被告人山田の判示第一の各所為はそれぞれ刑法六〇条、二三五条に該当するが、同被告人には前記の前科があるので同法五九条、五六条一項、五七条によりそれぞれ三犯の加重をし、以上の罪は同法四五条前段の併合罪であるから同法四七条本文、一〇条により最も犯情の重い別紙犯罪事実一覧表(一)番号10の罪の刑に同法一四条の制限内で法定の加重をし、その刑期の範囲内で同被告人を懲役二年六月に処する。

被告人山下の判示第一、第二および第三の(1)の各所為は同法二三五条(共犯にかかるものについては同法六〇条も適用)に、判示第三の(2)の所為は同法二〇八条、罰金等臨時措置法三条一項一号にそれぞれ該当するところ、判示第三の(2)の罪につき所定刑中懲役刑を選択し、前記の前科があるので刑法五六条一項、五七条により以上の各罪につきそれぞれ再犯の加重をし、以上の各罪は同法四五条前段の併合罪であるから同法四七条本文、一〇条により最も犯情の重い別紙犯罪事実一覧表(一)番号10の罪の刑に同法一四条の制限内で法定の加重をし、所定刑期の範囲内で同被告人を懲役三年六月に処する。同法二一条を適用して未決勾留日数中被告人山田については一二〇日を、被告人山下については一一〇日をそれぞれ右各刑に算入する。

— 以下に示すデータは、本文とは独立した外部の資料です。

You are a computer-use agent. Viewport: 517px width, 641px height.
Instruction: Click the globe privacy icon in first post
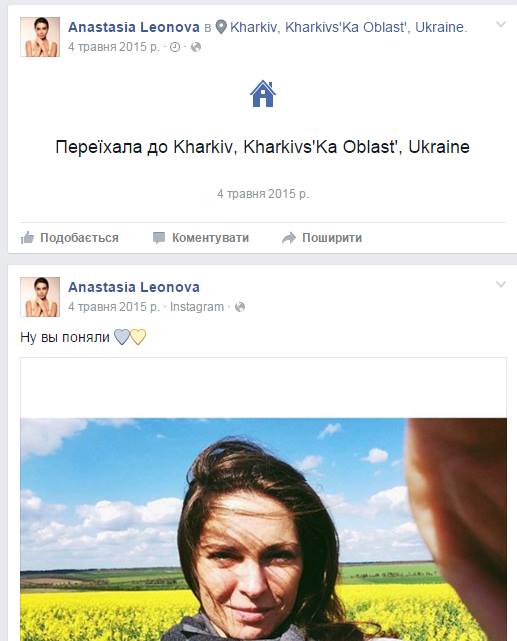[x=196, y=47]
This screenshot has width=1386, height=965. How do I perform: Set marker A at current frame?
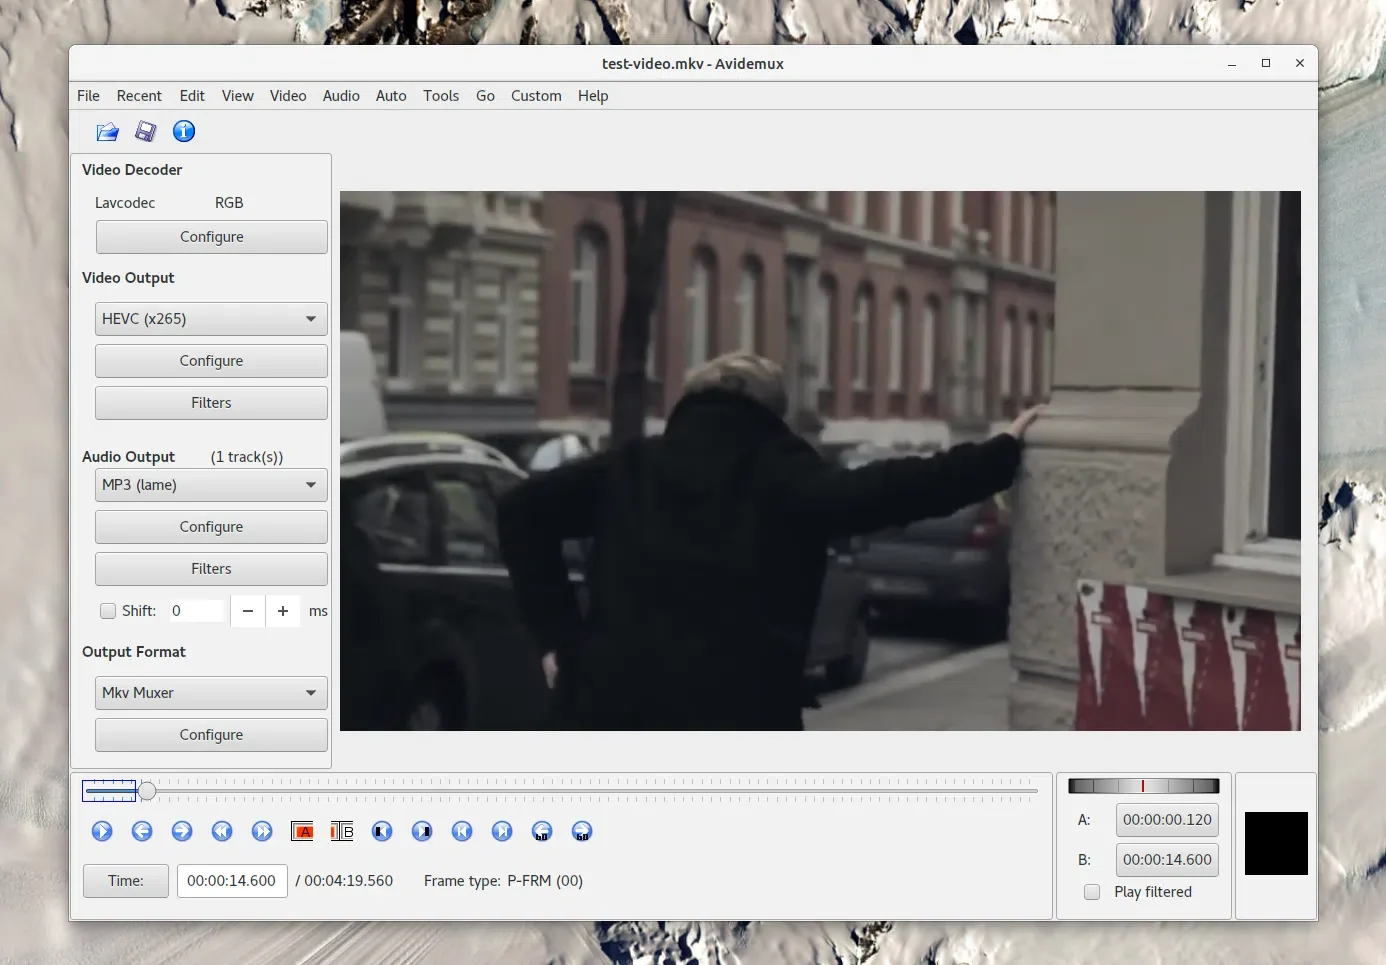302,831
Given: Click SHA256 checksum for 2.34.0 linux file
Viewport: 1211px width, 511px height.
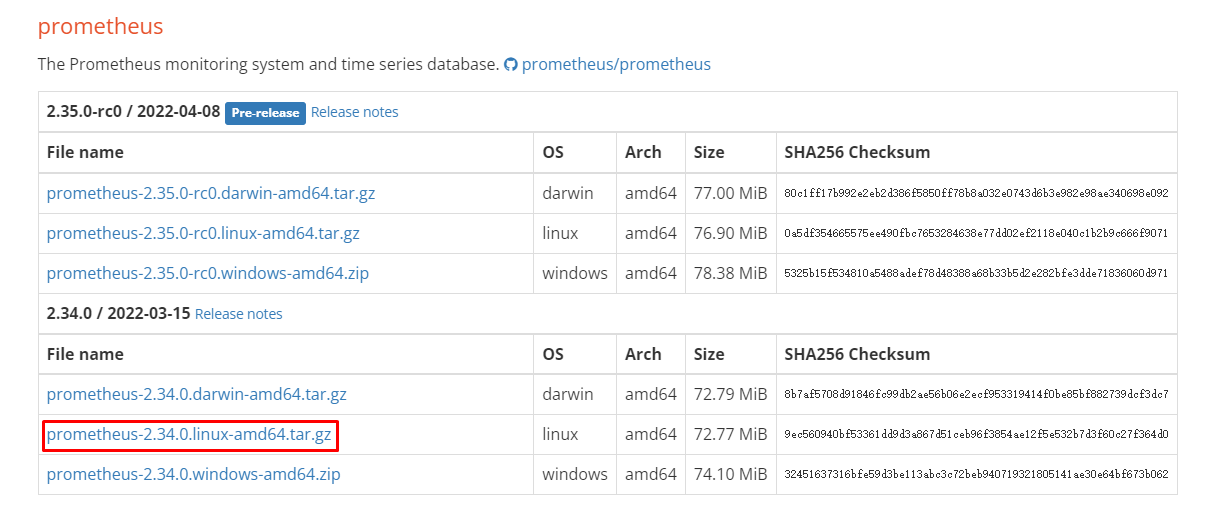Looking at the screenshot, I should click(976, 435).
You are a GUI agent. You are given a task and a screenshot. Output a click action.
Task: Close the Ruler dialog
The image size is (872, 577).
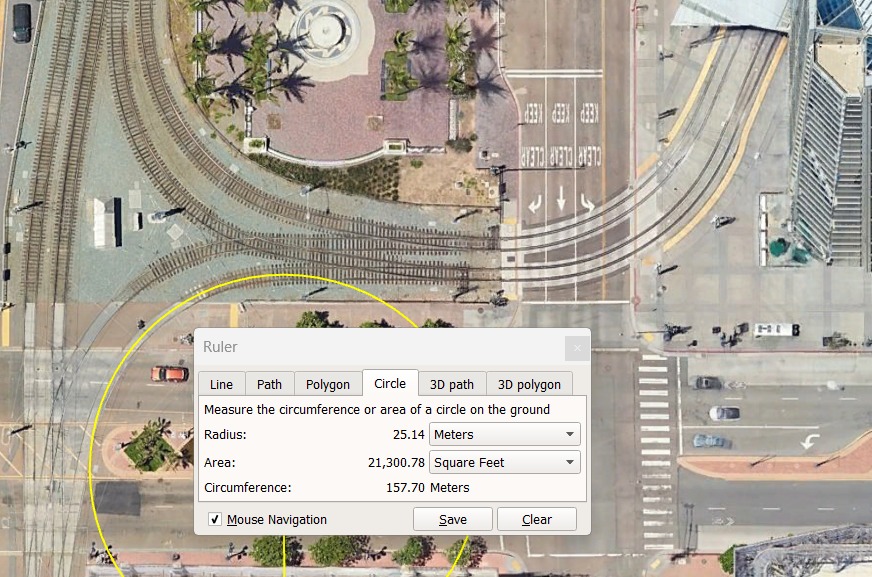click(x=576, y=348)
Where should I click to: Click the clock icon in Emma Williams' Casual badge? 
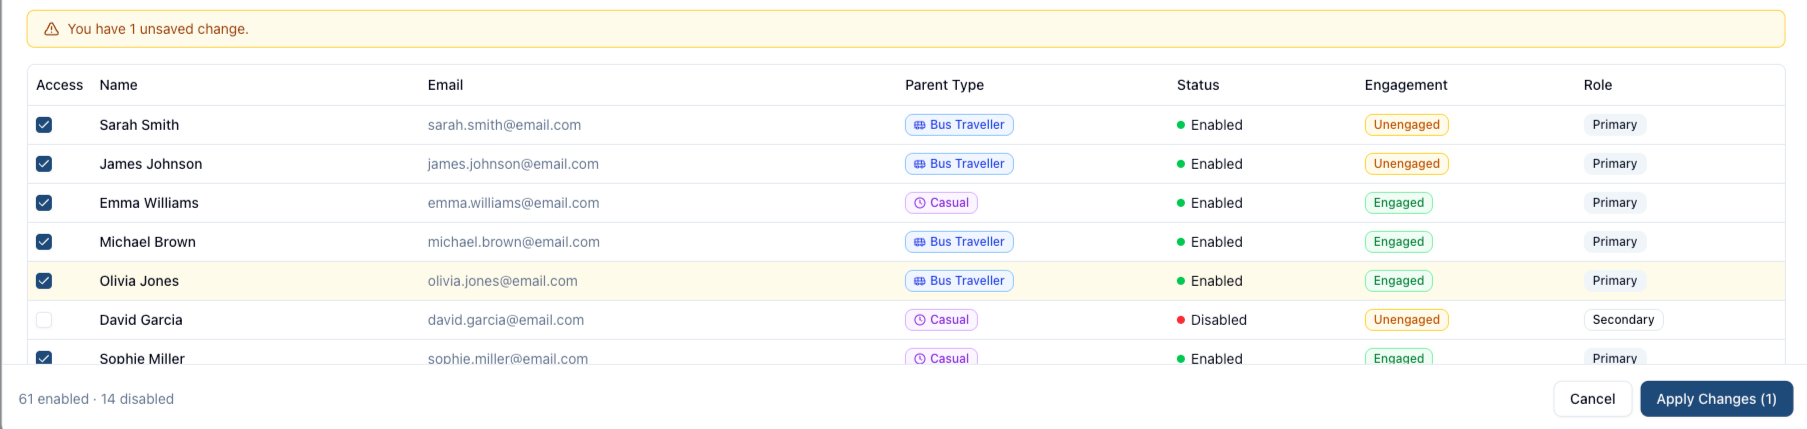[919, 203]
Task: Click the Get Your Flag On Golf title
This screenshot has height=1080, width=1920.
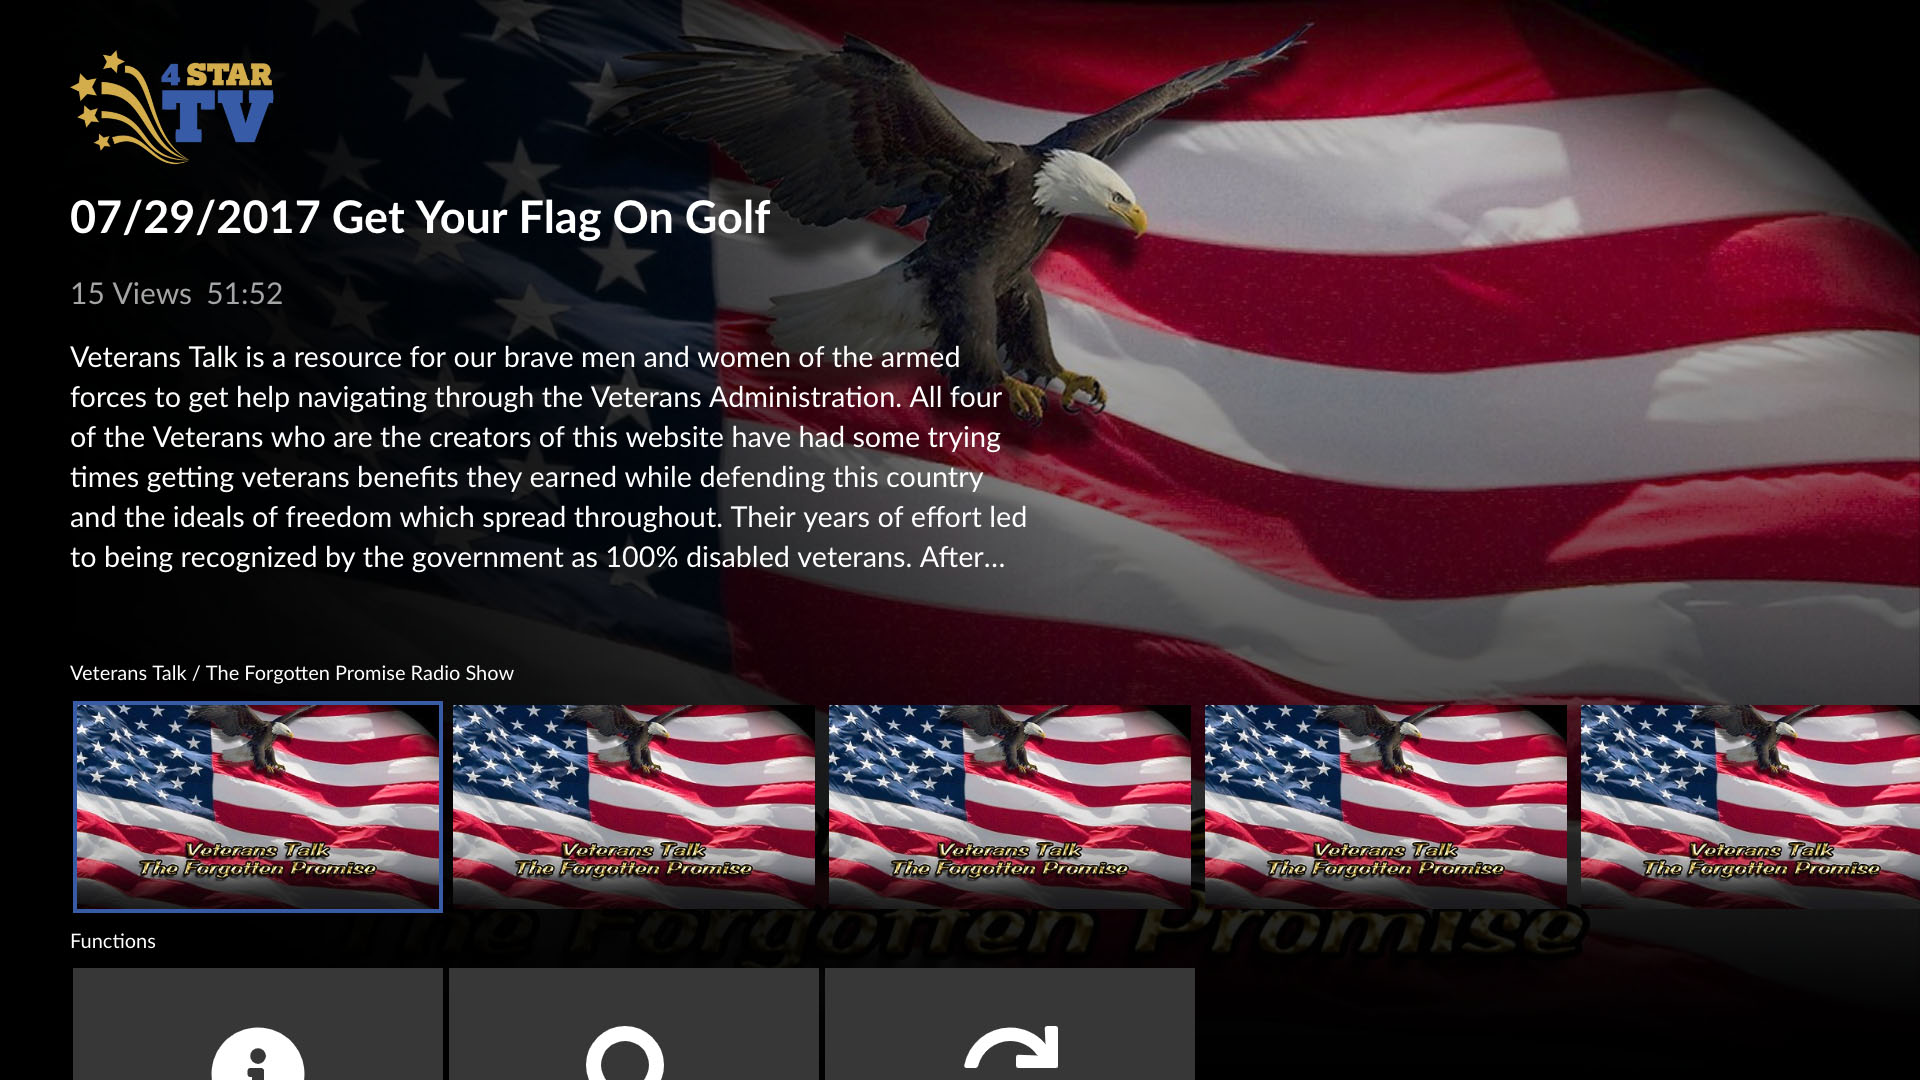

押収してあるドライバー(柄木製全長二一・七センチメートル)一本(昭和四六年押第一七二号の一)は判示第三(1)の、ドライバー(八本組ケース入り)一組(同号の二)およびドライバー(柄木製全長二五・五センチメートル)一本(同号の三)は判示第二別紙犯罪一覧表(二)1の各犯行の用に供し、または供せんとした物で被告人山下以外の者に属しないから、同法一九条一項二号、二項を適用していずれもこれを被告人山下から没収し、訴訟費用は刑事訴訟法一八一条一項但書により被告人両名に負担させないこととする。